OPERATION SERVICES AGREEMENT

THIS OPERATION SERVICES AGREEMENT (the " Agreement ") is entered into in Taizhou, China on July 3, 2007 (the " Effective Date ") between:

Zhejiang Hisun Pharmaceutical Co., Ltd., 46 Waisha Road, Jiaojiang District, Taizhou City, Zhejiang, The Peoples Republic of China (hereinafter referred to as " Hisun "), whose legal representative is Mr. Bai Hua, who holds the position of President, and is of Chinese nationality; and

Alpharma (Taizhou) Pharmaceutical Co., Ltd., 56 Binhai Road, Jiaojiang District, Taizhou City, Zhejiang, The Peoples Republic of China (hereinafter referred to as " Alpharma "), whose legal representative is Mr Carl-Ake Carlsson, who holds the position of Chairman of the Board, and is of Norwegian nationality.

WHEREAS, Alpharma and Hisun have concurrently herewith entered into an Acquisition and Construction Agreement concerning Alpharma's purchase from Hisun of certain of Hisun's assets used to produce Vancomycin, including final handling, and Hisun 's construction for Alpharma of an additional manufacturing facility to produce Vancomycin ;

WHEREAS, The Parties have, also concurrently herewith, entered into a Lease Agreement relating to the buildings and premises and fermentation assets and certain existing equipment used for the manufacture of Vancomycin;

WHEREAS, Alpharma's Parent and Hisun have entered into a Manufacturing and Supply Agreement pursuant to which Hisun will manufacture and supply to Alpharma's Parent Vancomycin until such time tha t the new manufacturing facility has been completed and Alpharma has obtained its Pharmaceutical Manufacturing License all pursuant to the terms and conditions set forth in the Manufacturing and Supply Agreement; and

WHEREAS, Alpharma desires Hisun to perform certain services related to Alpharma's manufacture of Vancomycin in accordance with the terms and conditions of this Agreement, and Hisun desires to perform those services for Alpharma in accordance with the terms and conditions of this Agreement.

NOW, THEREFORE, IT IS HEREBY AGREED as follows:

1. Definitions

    • 1.1 Capitalized terms not defined in this Agreement shall have the meanings set forth in the Index of Definitions attached as Schedule 1 to the Acquisition and Construction Agreement.
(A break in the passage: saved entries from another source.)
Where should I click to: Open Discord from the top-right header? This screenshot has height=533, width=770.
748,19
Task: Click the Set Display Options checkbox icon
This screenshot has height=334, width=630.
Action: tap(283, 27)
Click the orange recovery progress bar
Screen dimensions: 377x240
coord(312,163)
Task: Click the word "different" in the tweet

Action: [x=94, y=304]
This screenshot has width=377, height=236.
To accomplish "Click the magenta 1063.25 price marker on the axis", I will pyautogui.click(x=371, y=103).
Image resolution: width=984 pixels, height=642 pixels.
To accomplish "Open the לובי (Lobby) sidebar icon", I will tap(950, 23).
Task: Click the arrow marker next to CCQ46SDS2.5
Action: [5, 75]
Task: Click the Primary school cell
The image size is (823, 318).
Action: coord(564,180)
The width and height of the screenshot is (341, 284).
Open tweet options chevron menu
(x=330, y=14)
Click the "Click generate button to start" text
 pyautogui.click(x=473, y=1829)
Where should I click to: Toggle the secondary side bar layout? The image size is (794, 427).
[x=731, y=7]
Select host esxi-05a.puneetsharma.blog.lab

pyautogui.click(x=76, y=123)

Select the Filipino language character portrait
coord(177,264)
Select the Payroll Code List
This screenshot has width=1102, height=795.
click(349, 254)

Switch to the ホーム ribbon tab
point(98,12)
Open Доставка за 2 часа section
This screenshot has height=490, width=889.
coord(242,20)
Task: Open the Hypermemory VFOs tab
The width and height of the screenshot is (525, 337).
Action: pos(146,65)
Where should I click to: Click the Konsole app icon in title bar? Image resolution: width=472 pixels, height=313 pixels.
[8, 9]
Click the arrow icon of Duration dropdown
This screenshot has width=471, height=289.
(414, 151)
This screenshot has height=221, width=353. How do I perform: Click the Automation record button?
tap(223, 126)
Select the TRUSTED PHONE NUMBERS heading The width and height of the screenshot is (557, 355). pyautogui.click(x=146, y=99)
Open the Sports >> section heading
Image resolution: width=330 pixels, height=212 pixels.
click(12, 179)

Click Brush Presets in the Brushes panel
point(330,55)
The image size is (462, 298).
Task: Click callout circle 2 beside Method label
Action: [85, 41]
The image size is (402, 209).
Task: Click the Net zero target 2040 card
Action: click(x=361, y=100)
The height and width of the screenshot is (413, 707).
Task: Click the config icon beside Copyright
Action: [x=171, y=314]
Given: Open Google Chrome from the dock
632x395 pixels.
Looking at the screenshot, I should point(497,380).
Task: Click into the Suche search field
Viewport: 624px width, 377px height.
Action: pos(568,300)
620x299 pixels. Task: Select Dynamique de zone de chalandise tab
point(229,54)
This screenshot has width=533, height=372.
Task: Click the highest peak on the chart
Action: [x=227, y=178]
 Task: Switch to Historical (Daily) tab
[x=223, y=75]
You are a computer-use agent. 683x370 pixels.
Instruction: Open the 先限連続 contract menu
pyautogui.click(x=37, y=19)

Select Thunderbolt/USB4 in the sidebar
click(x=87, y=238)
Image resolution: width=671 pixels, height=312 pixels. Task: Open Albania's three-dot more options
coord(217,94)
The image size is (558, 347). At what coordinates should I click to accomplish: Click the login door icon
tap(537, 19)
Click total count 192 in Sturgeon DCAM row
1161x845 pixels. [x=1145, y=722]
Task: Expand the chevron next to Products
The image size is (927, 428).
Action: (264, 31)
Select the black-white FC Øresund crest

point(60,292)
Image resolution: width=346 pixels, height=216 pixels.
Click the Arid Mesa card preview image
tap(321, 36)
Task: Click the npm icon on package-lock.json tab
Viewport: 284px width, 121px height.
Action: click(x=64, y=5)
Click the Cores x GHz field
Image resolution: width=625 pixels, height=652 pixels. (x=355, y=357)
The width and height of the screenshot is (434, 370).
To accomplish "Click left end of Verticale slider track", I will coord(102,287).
In addition, the following terms shall have the respective meanings set forth below:

 

Agents

has the meaning specified in Clause 24.2.

Agreement

has the meaning specified in the preamble above.

Change

has the meaning specified in Clause 13.1.

****

has the meaning specified in Clause 14.2.

Environmental Permit

has the meaning specified in Clause 9.5.

Initial Term

has the meaning specified in Clause 25.1.

****

has the meaning specified in Clause 14.2.2.

****

has the meaning specified in Clause 14.2.

Production Plan

has the meaning specified in Clause 11.1.

Recipient

has the meaning specified in Clause 24.1.

Renewal Term

has the meaning specified in Clause 25.1.

Service Fee

has meaning specified in Clause 14.1.

Shared Service Fee

has meaning specified in Clause 6.1.

Term

means the term of the Agreement as provided in Clause 25.1.

Territory

means worldwide.

Trademarks

means the trademarks of Alpharma listed in Appendix 1.



2. Services

    • 2.1 Hisun agrees to perform the Services from the Effective Date and during the Term in accordance with this Agreement and the Appendices. The Services will include those activities that are specified as Hisun's responsibility in the Agreement or its Appendices. The division of responsibility between the Parties concerning the manufacturing of the Product is specified in particular in the Technical (GMP) Agreement.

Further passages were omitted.